A few years ago, I suffered a heart attack that required emergency triple bypass surgery. I have companioned many people through their illness and death. Yet, I discovered that the view from the other side of the sheets is very different.
At one point in the hospital, after surgery, I lost my stability. I couldn’t concentrate. My mind was like a barking junkyard dog. I got swept up in the fear, the pain and dependency. The mind, heart and body became so confused. Perhaps like lots of other patients I started identifying with the anxiety, with my shrinking world. I felt myself getting smaller and smaller.
Hospitals have a fix it mentality. They are environments of expectation. There is a protocol for everything and a plan to move you through the anticipated process. Some of this is necessary and essential to recovery. Without it I would not be here today to write this article. However, the emphasis is completely future-oriented. Immersed in such conditions, I found it difficult to stay present. Gradually I got swept up in solution consciousness and joined with the predominant mindset of evaluating my state of being by some external measures. It was a hell realm.
Too often, caregivers tend to amplify the patient’s fear or exacerbate the condition of confusion by focusing exclusively on problem solving. In so doing, they may intensify the contraction. Soon, just as I had, the patient loses contact with their innate resourcefulness.
No one asked me how I felt—only where my pain was on a scale of 1-10. Did I have a bowel movement yet? Was I doing my breathing exercises?
I was touched all the time, but rarely was that touch felt as healing. Mostly I was “monitored”. I’m sad to say that my caregivers had more of relationship with the device they were using then they did with me. The staff was so unmercifully driven by tasks and expectations and their anxiety over not being able to manage those tasks got passed on to me.
There is a lot of fear around going toward suffering. We’re afraid we’ll get overwhelmed. Compassion is the antidote to this fear. Compassion enables care profoundly without becoming overwhelmed. Compassion has no agenda, no judgments, no shoulds. We cannot help a person if we are trying to change them. So, compassion expresses the gentleness, the kindness necessary for our heart, our soul to relax, to trust, to open to suffering. Without compassion, caregiving becomes a series of mechanical, technological efforts that exhaust everyone and heals no one.
In caring for someone who is sick we use the strength of our arms and backs to move a patient from the bed to the commode.
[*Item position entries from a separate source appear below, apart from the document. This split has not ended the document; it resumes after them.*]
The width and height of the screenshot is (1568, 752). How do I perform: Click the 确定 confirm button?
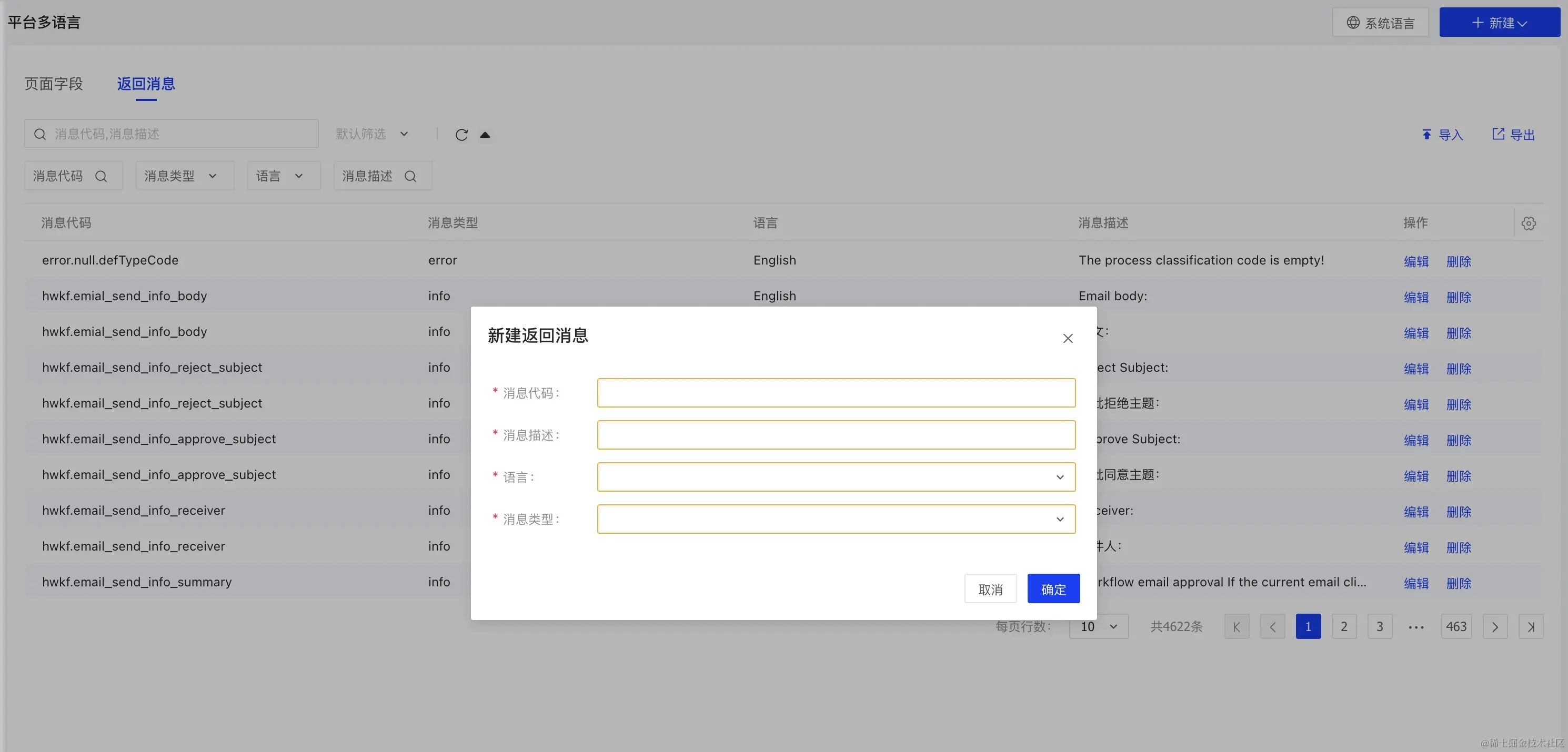[1053, 589]
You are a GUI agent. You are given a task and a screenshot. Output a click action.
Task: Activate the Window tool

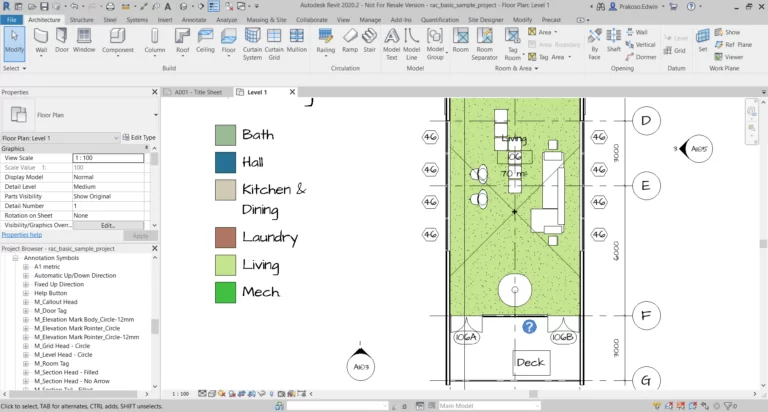(85, 41)
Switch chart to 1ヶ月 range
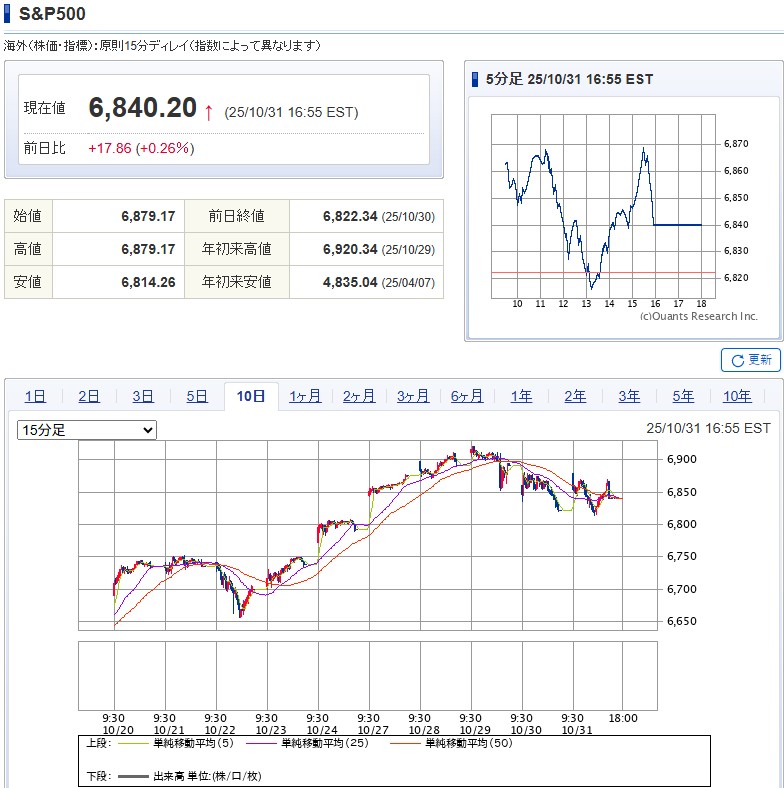The image size is (784, 788). (x=305, y=396)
We lend the patient our bodies. We can also lend patients the concentration of our minds, the fearlessness of our hearts. We can be a reminder of stability and confidence. We can expand our heart in such a way that it can inspire the individual who is struggling to do likewise. Then we become a true compassionate refuge. Our presence restores trust in the patient’s own capacity to heal.
I don’t heal because my problems are being solved. I heal by reconnecting with what I may have lost in the fear and contraction of illness. The dynamic companionship of compassion breeds courage and allows me to go toward and learn from the suffering I might otherwise try to avoid. That’s how we restore wholeness.
If we are wedded to our role as a helper, using only our strength and expertise, we may inadvertently cause the patient to feel weak and helpless. If we are occupied with only fixing problems without attending to the whole person, we may be encouraging the person to see themselves as broken.
Whereas, if we can attend to this person as intrinsically whole, they can contribute to their own healing. As caregivers, we need to be more than problem solvers. We need to be portals to a larger possibility.
My two-cents on supporting people who are sick?
Love them.
Help them to embrace and love the obstacles in front of them.
That will lead them back to what they feel most disconnected from—and that is the true source of their healing.